◆ WHAT TO DO: Copy the material below word for word, keeping every line unchanged.

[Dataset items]
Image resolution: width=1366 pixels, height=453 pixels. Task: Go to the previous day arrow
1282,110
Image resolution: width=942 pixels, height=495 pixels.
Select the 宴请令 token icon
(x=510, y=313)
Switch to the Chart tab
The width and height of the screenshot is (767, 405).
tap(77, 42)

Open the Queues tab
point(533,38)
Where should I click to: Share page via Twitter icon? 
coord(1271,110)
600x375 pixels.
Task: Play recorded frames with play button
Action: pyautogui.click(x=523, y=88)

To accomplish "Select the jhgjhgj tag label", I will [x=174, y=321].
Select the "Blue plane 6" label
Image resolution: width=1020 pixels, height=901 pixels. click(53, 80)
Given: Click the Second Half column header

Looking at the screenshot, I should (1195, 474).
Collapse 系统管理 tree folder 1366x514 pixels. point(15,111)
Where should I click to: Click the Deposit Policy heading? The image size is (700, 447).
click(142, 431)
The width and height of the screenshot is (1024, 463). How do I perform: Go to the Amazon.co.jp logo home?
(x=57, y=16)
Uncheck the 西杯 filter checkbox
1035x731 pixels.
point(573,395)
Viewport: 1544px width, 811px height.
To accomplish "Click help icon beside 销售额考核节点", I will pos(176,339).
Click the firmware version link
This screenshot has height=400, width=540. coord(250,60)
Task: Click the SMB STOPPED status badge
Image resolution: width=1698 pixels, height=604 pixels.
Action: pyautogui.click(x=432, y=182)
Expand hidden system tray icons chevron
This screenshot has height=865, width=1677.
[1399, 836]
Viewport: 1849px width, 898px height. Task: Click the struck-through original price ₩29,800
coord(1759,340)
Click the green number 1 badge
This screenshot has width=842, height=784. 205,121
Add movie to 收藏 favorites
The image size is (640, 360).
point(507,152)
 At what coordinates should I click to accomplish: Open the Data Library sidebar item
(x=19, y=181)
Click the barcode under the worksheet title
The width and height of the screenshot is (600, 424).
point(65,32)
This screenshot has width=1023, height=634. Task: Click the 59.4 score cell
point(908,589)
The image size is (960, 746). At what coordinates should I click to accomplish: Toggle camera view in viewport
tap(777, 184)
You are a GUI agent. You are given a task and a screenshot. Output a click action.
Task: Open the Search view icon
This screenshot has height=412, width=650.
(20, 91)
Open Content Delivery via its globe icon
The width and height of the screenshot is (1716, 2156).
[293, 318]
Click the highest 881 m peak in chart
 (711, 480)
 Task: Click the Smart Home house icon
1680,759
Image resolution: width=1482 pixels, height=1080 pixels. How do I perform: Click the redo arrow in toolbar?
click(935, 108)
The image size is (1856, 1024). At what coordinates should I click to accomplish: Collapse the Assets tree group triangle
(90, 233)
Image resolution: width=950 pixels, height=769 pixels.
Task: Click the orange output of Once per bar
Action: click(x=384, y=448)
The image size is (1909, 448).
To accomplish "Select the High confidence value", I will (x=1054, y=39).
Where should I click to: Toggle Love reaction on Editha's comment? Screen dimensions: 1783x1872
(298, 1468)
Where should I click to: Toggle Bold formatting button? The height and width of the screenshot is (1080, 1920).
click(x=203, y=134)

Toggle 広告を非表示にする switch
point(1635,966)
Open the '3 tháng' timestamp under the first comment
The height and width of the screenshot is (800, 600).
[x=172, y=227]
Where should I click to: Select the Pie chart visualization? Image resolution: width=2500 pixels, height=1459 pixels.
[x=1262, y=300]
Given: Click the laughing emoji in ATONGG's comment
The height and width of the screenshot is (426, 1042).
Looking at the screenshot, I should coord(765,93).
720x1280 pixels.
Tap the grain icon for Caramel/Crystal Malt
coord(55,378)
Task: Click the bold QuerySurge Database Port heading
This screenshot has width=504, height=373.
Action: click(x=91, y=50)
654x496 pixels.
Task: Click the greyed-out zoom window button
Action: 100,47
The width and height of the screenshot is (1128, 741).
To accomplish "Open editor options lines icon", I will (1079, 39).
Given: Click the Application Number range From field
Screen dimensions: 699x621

◆ THE ANSWER:
Image resolution: width=1366 pixels, height=453 pixels. Task: Go to the previous day arrow
1282,110
Image resolution: width=942 pixels, height=495 pixels.
Select the 宴请令 token icon
(x=510, y=313)
Switch to the Chart tab
The width and height of the screenshot is (767, 405).
tap(77, 42)

Open the Queues tab
point(533,38)
Where should I click to: Share page via Twitter icon? 
coord(1271,110)
600x375 pixels.
Task: Play recorded frames with play button
Action: pyautogui.click(x=523, y=88)

To accomplish "Select the jhgjhgj tag label", I will [x=174, y=321].
Select the "Blue plane 6" label
Image resolution: width=1020 pixels, height=901 pixels. click(53, 80)
Given: Click the Second Half column header

Looking at the screenshot, I should (1195, 474).
Collapse 系统管理 tree folder 1366x514 pixels. point(15,111)
Where should I click to: Click the Deposit Policy heading? The image size is (700, 447).
click(142, 431)
The width and height of the screenshot is (1024, 463). How do I perform: Go to the Amazon.co.jp logo home?
(x=57, y=16)
Uncheck the 西杯 filter checkbox
1035x731 pixels.
point(573,395)
Viewport: 1544px width, 811px height.
To accomplish "Click help icon beside 销售额考核节点", I will pos(176,339).
Click the firmware version link
This screenshot has height=400, width=540. coord(250,60)
Task: Click the SMB STOPPED status badge
Image resolution: width=1698 pixels, height=604 pixels.
Action: pyautogui.click(x=432, y=182)
Expand hidden system tray icons chevron
This screenshot has height=865, width=1677.
[1399, 836]
Viewport: 1849px width, 898px height. Task: Click the struck-through original price ₩29,800
coord(1759,340)
Click the green number 1 badge
This screenshot has width=842, height=784. 205,121
Add movie to 收藏 favorites
The image size is (640, 360).
point(507,152)
 At what coordinates should I click to accomplish: Open the Data Library sidebar item
(x=19, y=181)
Click the barcode under the worksheet title
The width and height of the screenshot is (600, 424).
point(65,32)
This screenshot has width=1023, height=634. Task: Click the 59.4 score cell
point(908,589)
The image size is (960, 746). At what coordinates should I click to accomplish: Toggle camera view in viewport
tap(777, 184)
You are a GUI agent. You are given a task and a screenshot. Output a click action.
Task: Open the Search view icon
This screenshot has height=412, width=650.
(20, 91)
Open Content Delivery via its globe icon
The width and height of the screenshot is (1716, 2156).
[293, 318]
Click the highest 881 m peak in chart
 (711, 480)
 Task: Click the Smart Home house icon
1680,759
Image resolution: width=1482 pixels, height=1080 pixels. How do I perform: Click the redo arrow in toolbar?
click(935, 108)
The image size is (1856, 1024). At what coordinates should I click to accomplish: Collapse the Assets tree group triangle
(90, 233)
Image resolution: width=950 pixels, height=769 pixels.
Task: Click the orange output of Once per bar
Action: click(x=384, y=448)
The image size is (1909, 448).
To accomplish "Select the High confidence value", I will (x=1054, y=39).
Where should I click to: Toggle Love reaction on Editha's comment? Screen dimensions: 1783x1872
(298, 1468)
Where should I click to: Toggle Bold formatting button? The height and width of the screenshot is (1080, 1920).
click(x=203, y=134)

Toggle 広告を非表示にする switch
point(1635,966)
Open the '3 tháng' timestamp under the first comment
The height and width of the screenshot is (800, 600).
[x=172, y=227]
Where should I click to: Select the Pie chart visualization? Image resolution: width=2500 pixels, height=1459 pixels.
[x=1262, y=300]
Given: Click the laughing emoji in ATONGG's comment
The height and width of the screenshot is (426, 1042).
Looking at the screenshot, I should coord(765,93).
720x1280 pixels.
Tap the grain icon for Caramel/Crystal Malt
coord(55,378)
Task: Click the bold QuerySurge Database Port heading
This screenshot has width=504, height=373.
Action: click(x=91, y=50)
654x496 pixels.
Task: Click the greyed-out zoom window button
Action: 100,47
The width and height of the screenshot is (1128, 741).
To accomplish "Open editor options lines icon", I will (1079, 39).
Given: Click the Application Number range From field
Screen dimensions: 699x621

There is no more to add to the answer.